Ia telah duduk disini selama setengah jam. Wajahnya yang masih berurai air mata
menatap indahnya kota dengan salju yang semakin mencair dan menghilang dibeberapa
sudut kota. Air mata itu tak berhenti keluar. Adrian masih merasa malu dengan
kejadian di dalam kelas tadi. Setelah ini pasti banyak kejadian memalukan yang
akan ia hadapi.
Adrian mendengar derap langkah kaki yang
mendekatinya lalu seseorang memeluknya dengan erat. Hembusan nafas orang itu
terasa di kepalanya.
“
Yaakkkkk...!!! apa yang kau lakukan euh? Apa kau akan bunuh diri? Jangan bodoh
Adrian “
Adrian membalikkan tubuhnya, Evan memeluknya
dengan erat. Evan semakin membawa Adrian dalam pelukannya seakan ia tak mau
Adrian terlepas darinya.
“ Sebaiknya kau
lepaskan aku Evan, apa au tak malu memeluk orang sepertiku? “
“ aku tak akan
malu meskipun kau tak bisa membaca dan menghitung Adrian “
“ jadi kau
sudah mengetahuinya? “
“ orang-orang
membicarakanmu dikantin tadi. Sebenarnya apa yang terjadi padamu? “
Adrian kembali menangis dalam bisu. Evan
menghapus air mata dikedua pipinya dengan ibu jari. Adrian mulai menceritakan
siapa dia sebenarnya. Tak ada raut wajah terkejut yang diekspresikan oleh Evan.
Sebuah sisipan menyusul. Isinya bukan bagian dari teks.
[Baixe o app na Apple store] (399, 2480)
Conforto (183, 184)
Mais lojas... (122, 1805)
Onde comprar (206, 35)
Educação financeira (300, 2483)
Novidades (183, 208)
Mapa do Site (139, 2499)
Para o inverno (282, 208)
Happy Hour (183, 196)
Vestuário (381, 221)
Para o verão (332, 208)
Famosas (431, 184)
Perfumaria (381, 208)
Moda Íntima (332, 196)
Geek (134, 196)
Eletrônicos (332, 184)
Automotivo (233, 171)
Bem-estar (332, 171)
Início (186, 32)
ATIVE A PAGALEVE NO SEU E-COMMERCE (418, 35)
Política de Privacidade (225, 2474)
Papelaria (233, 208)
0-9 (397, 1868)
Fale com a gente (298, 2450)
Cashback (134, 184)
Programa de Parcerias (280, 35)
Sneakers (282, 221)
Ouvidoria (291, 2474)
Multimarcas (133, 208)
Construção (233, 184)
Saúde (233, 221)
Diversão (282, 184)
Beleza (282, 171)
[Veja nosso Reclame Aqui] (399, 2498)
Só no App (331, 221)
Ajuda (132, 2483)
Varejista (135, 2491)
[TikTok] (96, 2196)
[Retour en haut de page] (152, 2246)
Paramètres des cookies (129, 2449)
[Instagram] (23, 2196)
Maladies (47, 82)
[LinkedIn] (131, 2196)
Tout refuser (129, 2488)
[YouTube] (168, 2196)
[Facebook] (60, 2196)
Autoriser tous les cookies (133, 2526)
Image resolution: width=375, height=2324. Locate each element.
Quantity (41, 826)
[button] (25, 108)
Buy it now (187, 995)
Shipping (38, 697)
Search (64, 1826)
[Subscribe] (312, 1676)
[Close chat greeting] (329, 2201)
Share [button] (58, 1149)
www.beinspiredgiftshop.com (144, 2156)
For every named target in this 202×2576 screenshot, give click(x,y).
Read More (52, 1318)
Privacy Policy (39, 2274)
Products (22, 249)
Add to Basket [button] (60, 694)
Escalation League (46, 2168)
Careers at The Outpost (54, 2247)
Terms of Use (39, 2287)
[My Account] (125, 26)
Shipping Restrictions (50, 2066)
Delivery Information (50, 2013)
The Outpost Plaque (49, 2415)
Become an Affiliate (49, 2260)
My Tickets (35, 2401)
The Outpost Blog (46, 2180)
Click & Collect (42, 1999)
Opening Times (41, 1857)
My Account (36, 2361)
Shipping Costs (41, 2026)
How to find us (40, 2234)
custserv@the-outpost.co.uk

Ia malah semakin erat memeluk Adrian dengan mengelus puncak kepalanya.
“ tak usah
dengarkan apa kata orang lain. Tetaplah menjadi dirimu sendiri Adrian. Lebih
baik sekarang kita turun. Aku tak ingin kau kedinginan disini dan membeku
seperti es. Ayo, akan ku traktir kau cokelat hangat di caffe kampus. “
Evan menuntun Adrian menuju lift untuk pergi kebawah. Selama berada dalam
lift, Evan tak melepaskan genggaman
tangannya dari Adrian.
.
.
Keadaan caffe kampus saat
itu tak banyak dikunjungi mahasiswa, kebanyakan mahasiswa saat ini sedang
kembali melanjutkan study mereka di kelas masing-masing. Evan terpaksa
absen dalam kelasnya hari ini hanya untuk menemani Adrian. Semenjak bersama
Evan tadi keadaan Adrian sudah mulai membaik. Matanya masih terlihat bengkak
karena kebanyakan menangis. Mereka duduk berdua di bangku dekat dinding kaca
yang memperlihatkan taman kampus yang kini sudah tak banyak ditumpuki oleh
salju. Dua burung pipit kecil sedang berterbangan melintasi mereka.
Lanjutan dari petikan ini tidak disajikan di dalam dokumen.